#### RECORDS PROVIDED:

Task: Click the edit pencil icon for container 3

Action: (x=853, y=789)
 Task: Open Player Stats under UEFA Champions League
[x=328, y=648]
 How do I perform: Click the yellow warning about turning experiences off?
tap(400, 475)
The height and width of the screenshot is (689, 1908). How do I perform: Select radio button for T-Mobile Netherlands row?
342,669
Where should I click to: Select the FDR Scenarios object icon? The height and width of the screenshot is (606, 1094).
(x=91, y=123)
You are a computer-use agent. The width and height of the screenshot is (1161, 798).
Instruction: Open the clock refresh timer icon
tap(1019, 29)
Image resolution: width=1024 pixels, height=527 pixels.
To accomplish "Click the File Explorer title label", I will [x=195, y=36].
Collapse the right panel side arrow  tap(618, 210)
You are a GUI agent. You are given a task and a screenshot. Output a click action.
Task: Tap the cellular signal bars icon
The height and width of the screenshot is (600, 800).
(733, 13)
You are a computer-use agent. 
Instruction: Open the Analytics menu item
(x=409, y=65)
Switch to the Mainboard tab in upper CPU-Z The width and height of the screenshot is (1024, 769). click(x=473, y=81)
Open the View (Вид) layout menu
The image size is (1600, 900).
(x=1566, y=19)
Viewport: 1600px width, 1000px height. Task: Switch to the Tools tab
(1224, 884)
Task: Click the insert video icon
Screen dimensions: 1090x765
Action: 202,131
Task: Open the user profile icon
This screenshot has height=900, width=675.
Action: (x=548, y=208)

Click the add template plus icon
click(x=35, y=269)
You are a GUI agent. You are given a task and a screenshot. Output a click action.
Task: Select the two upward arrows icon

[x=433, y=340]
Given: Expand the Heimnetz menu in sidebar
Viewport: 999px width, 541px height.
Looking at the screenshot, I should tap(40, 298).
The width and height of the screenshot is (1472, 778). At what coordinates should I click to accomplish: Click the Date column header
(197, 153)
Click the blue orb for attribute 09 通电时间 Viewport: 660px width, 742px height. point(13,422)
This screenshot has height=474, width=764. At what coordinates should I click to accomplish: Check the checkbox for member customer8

#### PROBLEM TO SOLVE:
Output the complete data exactly as written.

#### RESULT OF THE TASK:
Task: Click the edit pencil icon for container 3

Action: (x=853, y=789)
 Task: Open Player Stats under UEFA Champions League
[x=328, y=648]
 How do I perform: Click the yellow warning about turning experiences off?
tap(400, 475)
The height and width of the screenshot is (689, 1908). How do I perform: Select radio button for T-Mobile Netherlands row?
342,669
Where should I click to: Select the FDR Scenarios object icon? The height and width of the screenshot is (606, 1094).
(x=91, y=123)
You are a computer-use agent. The width and height of the screenshot is (1161, 798).
Instruction: Open the clock refresh timer icon
tap(1019, 29)
Image resolution: width=1024 pixels, height=527 pixels.
To accomplish "Click the File Explorer title label", I will [x=195, y=36].
Collapse the right panel side arrow  tap(618, 210)
You are a GUI agent. You are given a task and a screenshot. Output a click action.
Task: Tap the cellular signal bars icon
The height and width of the screenshot is (600, 800).
(733, 13)
You are a computer-use agent. 
Instruction: Open the Analytics menu item
(x=409, y=65)
Switch to the Mainboard tab in upper CPU-Z The width and height of the screenshot is (1024, 769). click(x=473, y=81)
Open the View (Вид) layout menu
The image size is (1600, 900).
(x=1566, y=19)
Viewport: 1600px width, 1000px height. Task: Switch to the Tools tab
(1224, 884)
Task: Click the insert video icon
Screen dimensions: 1090x765
Action: 202,131
Task: Open the user profile icon
This screenshot has height=900, width=675.
Action: (x=548, y=208)

Click the add template plus icon
click(x=35, y=269)
You are a GUI agent. You are given a task and a screenshot. Output a click action.
Task: Select the two upward arrows icon

[x=433, y=340]
Given: Expand the Heimnetz menu in sidebar
Viewport: 999px width, 541px height.
Looking at the screenshot, I should tap(40, 298).
The width and height of the screenshot is (1472, 778). At what coordinates should I click to accomplish: Click the Date column header
(197, 153)
Click the blue orb for attribute 09 通电时间 Viewport: 660px width, 742px height. point(13,422)
This screenshot has height=474, width=764. At what coordinates should I click to accomplish: Check the checkbox for member customer8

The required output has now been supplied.